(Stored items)
= Beginning of Section =

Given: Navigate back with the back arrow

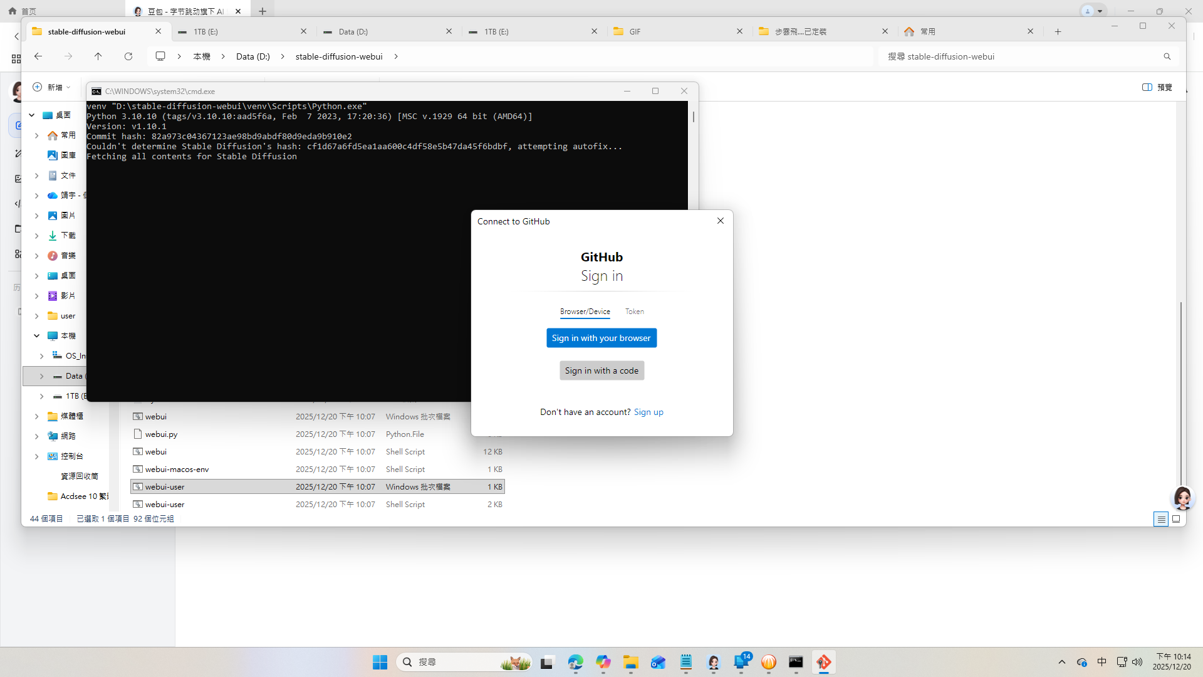Looking at the screenshot, I should pos(38,56).
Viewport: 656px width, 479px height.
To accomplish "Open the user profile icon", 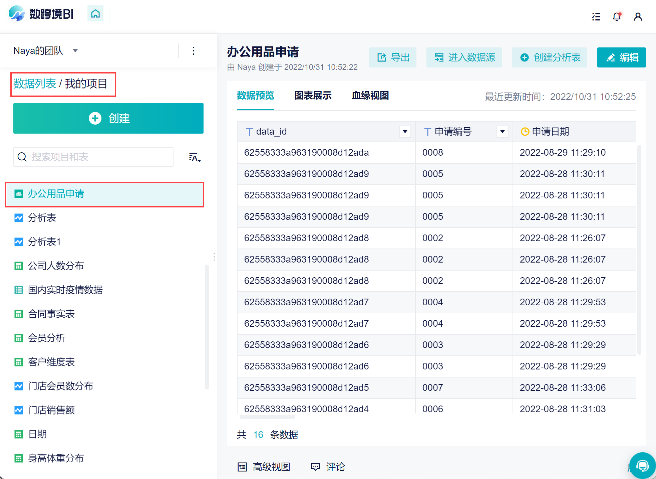I will click(638, 17).
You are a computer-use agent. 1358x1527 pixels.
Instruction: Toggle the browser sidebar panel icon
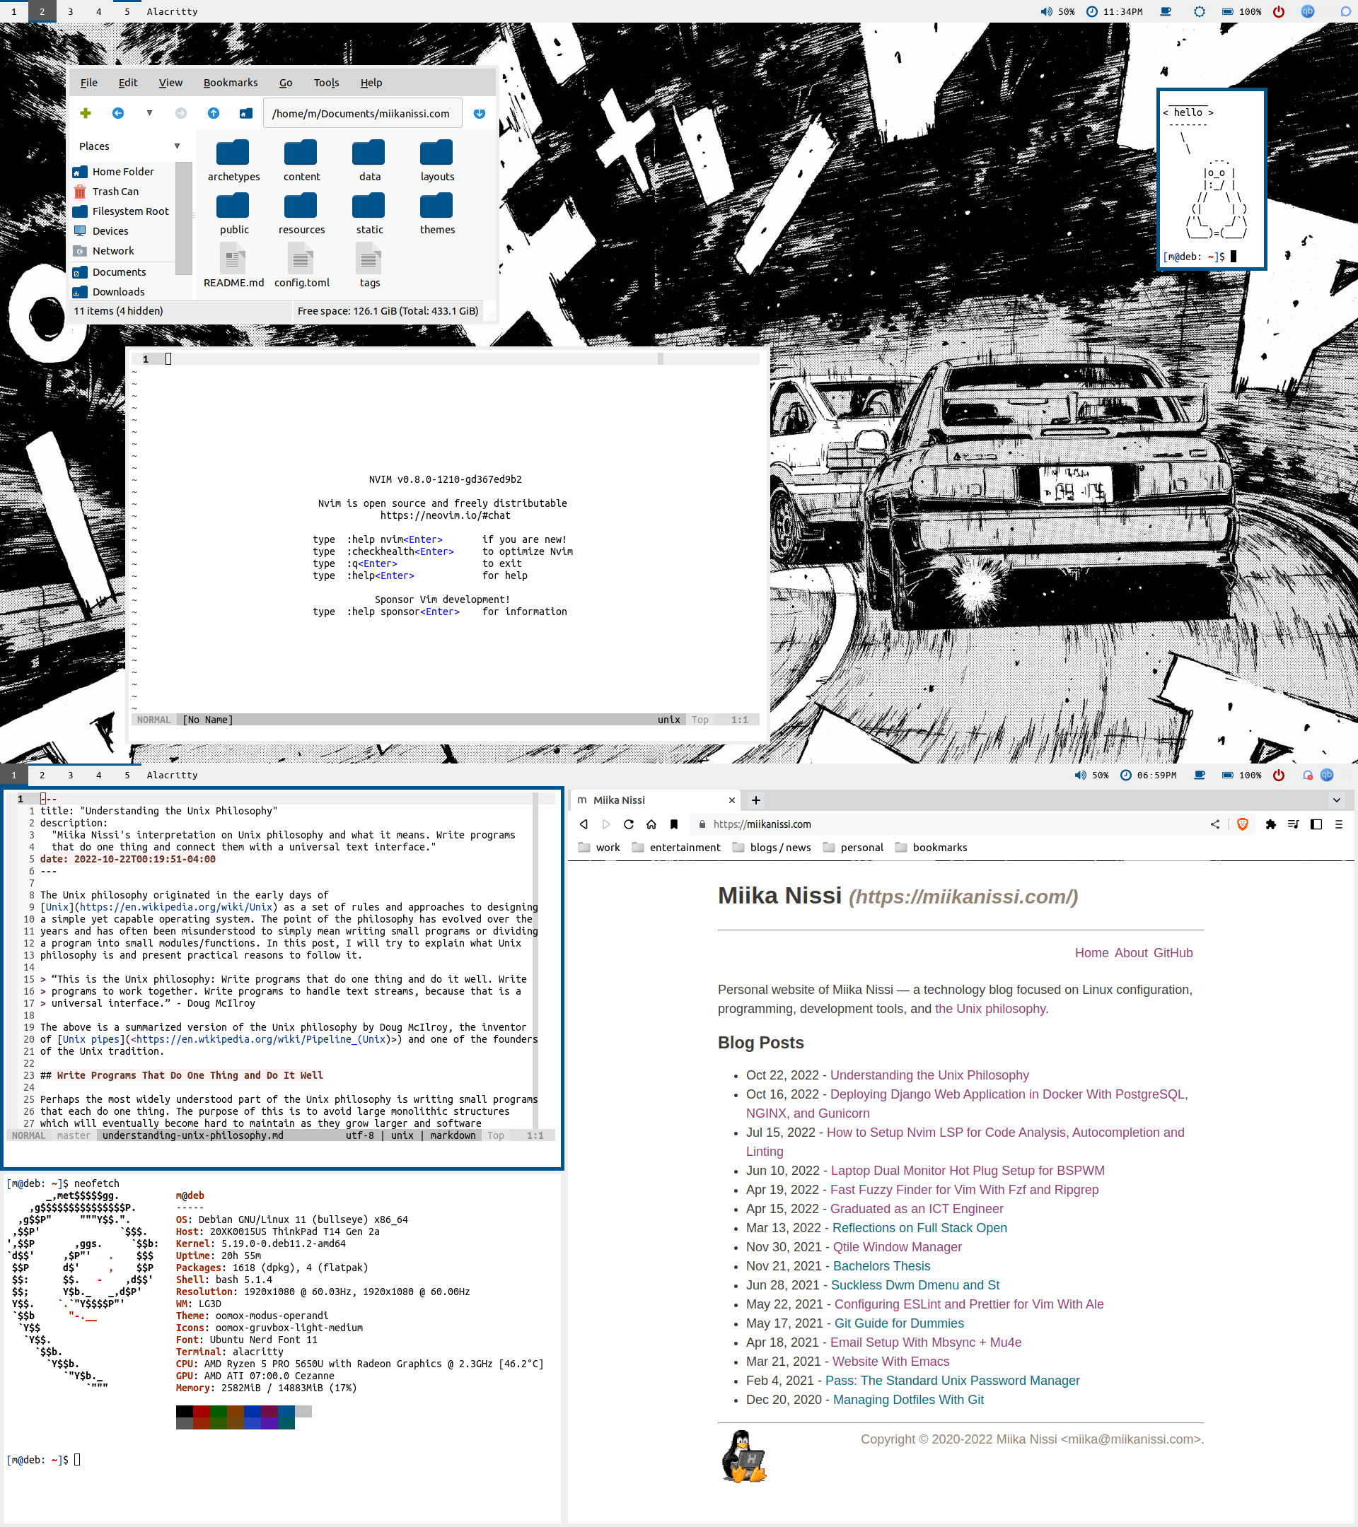(x=1316, y=824)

= End of Section =

▸ **WORK REQUEST**: Beginning with the line that contains "Instruction: Toggle the", reproduce every line through the end of the records above exactly, leaving pictures out.

▸ **ANSWER BOX**:
Instruction: Toggle the browser sidebar panel icon
(x=1316, y=824)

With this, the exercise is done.